Some things are taken care of before we even get there.
Sometimes we just walk in, laugh for a while, and kiss a baby hello.
My Blog Sister Jeneane writes (excerpted above) about watching her friend deliver her third child. Jeneane’s clear notice of life’s deepest moments is legendblogdary.
If only it were really that easy to “let things be simple.” It seems that they are for some and for others, well, not so.
I really do wish I believed in Karma, in some divine purpose. But every day is a crapshoot. We are at the mercy of those little steel balls in some quantum pin ball game.
Taking a deep breath helps. (Even though doing so also makes me cough these days.) Going with the flow; trying to enjoy what there is of the ride when it’s not being trying. Letting the things that take care of themselves take care of themselves. And then taking care with the rest. Escaping into another realily every once in a while. You know — headology.

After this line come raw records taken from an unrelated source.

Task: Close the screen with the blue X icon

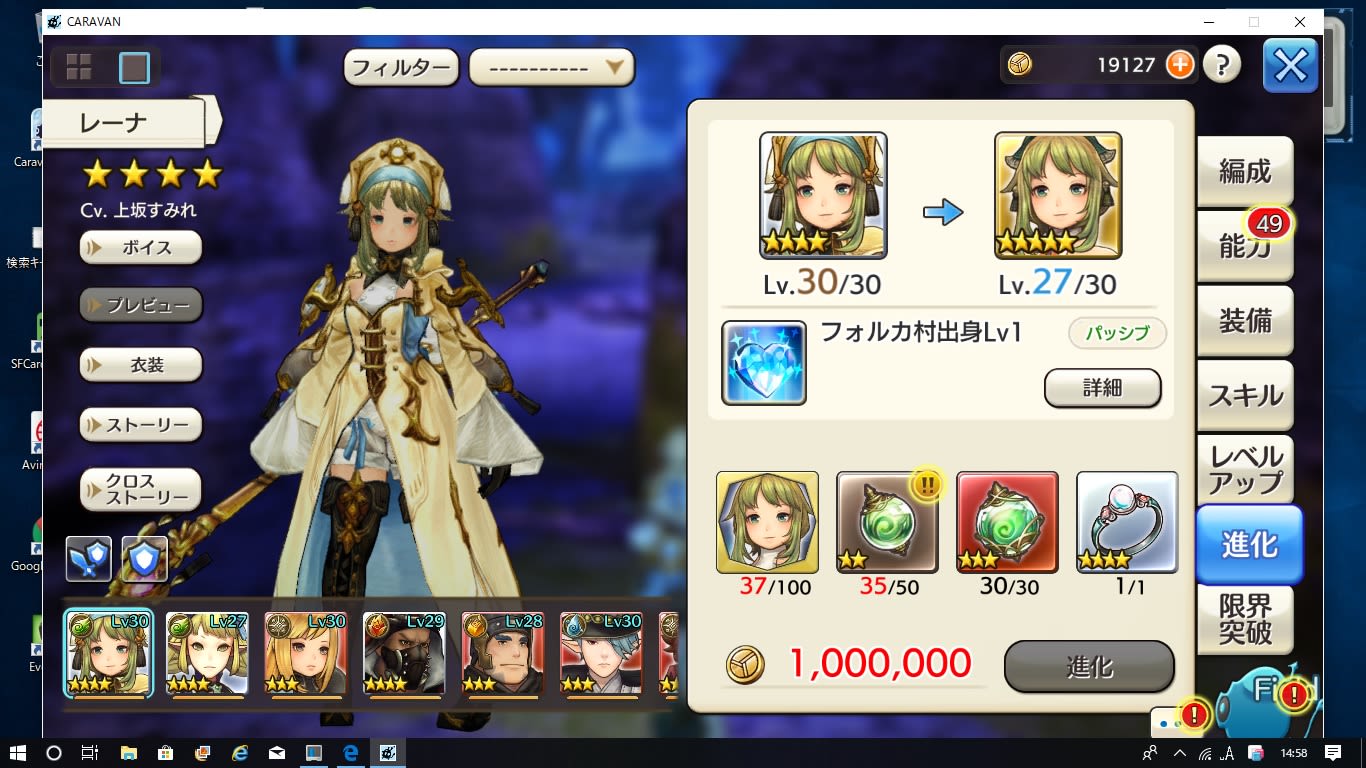Action: point(1290,66)
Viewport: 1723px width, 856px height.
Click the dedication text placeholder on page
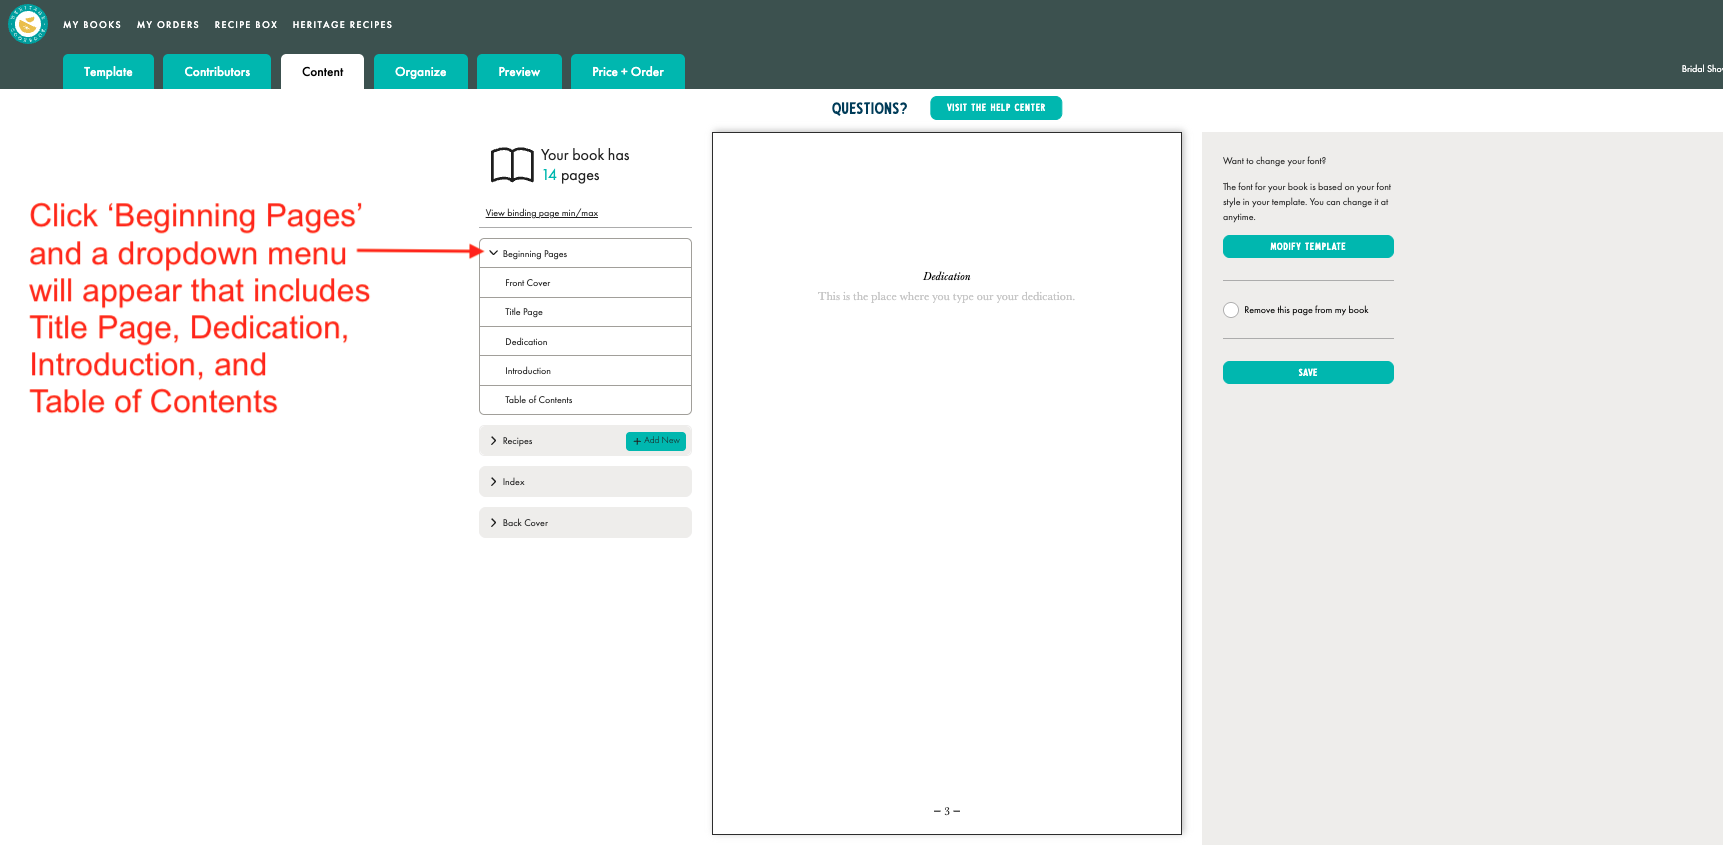click(x=946, y=297)
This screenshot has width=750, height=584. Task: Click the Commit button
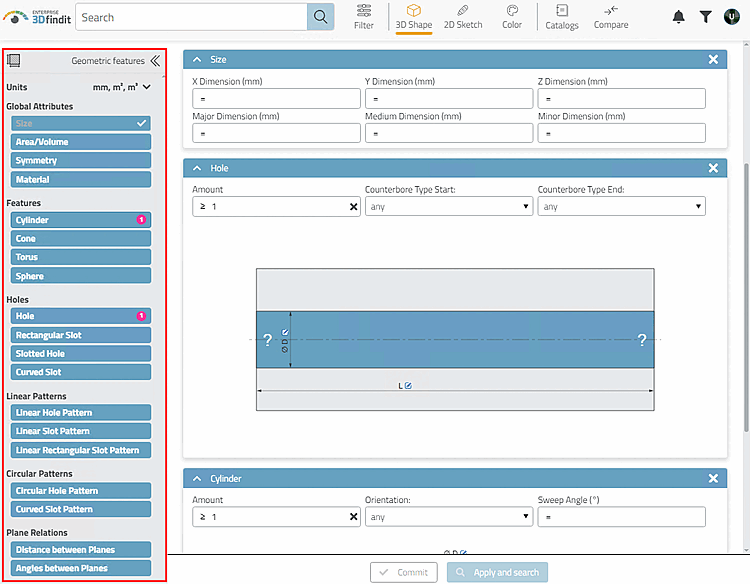point(404,573)
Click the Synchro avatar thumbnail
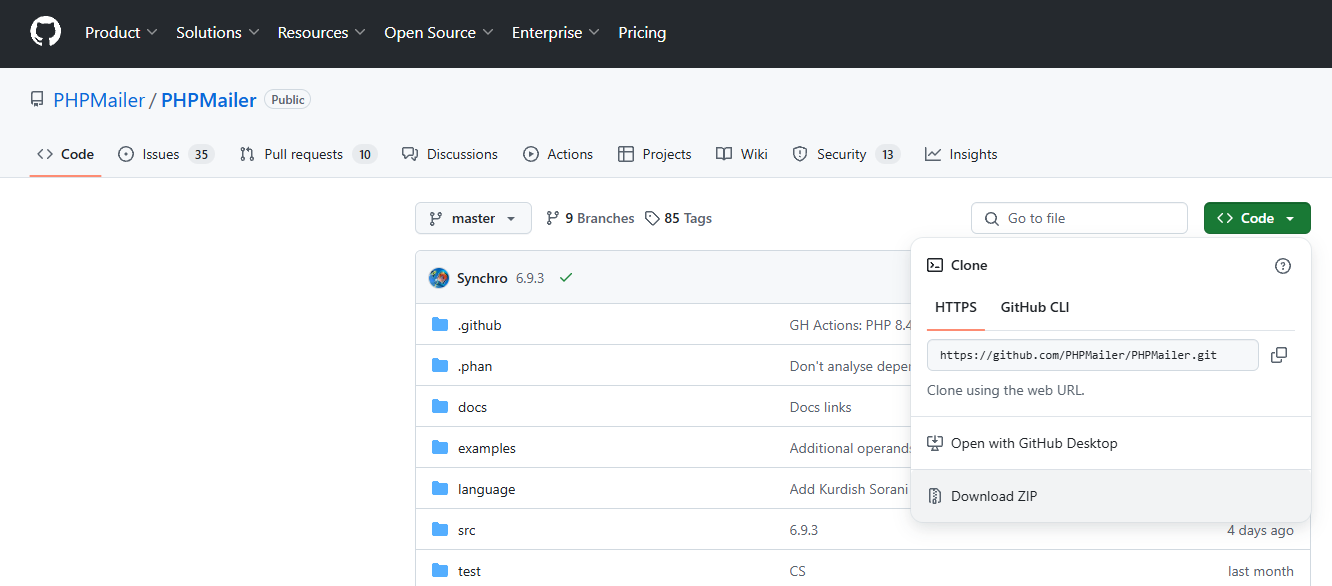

My mother’s shingles seem to be coming back. She is 88 and tired of those random little steel balls. Everything hurts. I try to take care. I want to laugh and kiss a baby hello.
Chasing Papers
I used to be able to get to the NY Times online. All of a sudden, I can’t. I’ve make sure my cookies are enabled. I tried to register again, using another ID. Nope. So while I can’t get to this piece about the presidential candidates’ clash over values, I can link to it. I know it exists because it’s reprinted in my local newspaper today. The final paragraph of the article slips in this little bit of, it seems to me, important information:
On another front, the Pentagon said military payroll records that could more full document President bush’s whereabouts during his service in the Texas Air Natoinal Guard were inadvertently destroyed.
A further search leads to this AP article, which I can’t get to on the Times but I can on my local paper online. Included is this important reminder:
Bush was in the Texas Air National Guard from 1968 to 1973, much of the time as a pilot, but never went to Vietnam or flew in combat. Sen. John Kerry of Massachusetts, the Democratic presidential candidate, is a decorated Vietnam veteran, and some Democrats have questioned whether Bush showed up for temporary Guard duty in Alabama while working on a political campaign during a one-year period from May 1972 to May 1973.
I can’t wait for a movie of Bush’s devious life path to come out after he loses the electons. Down in flames.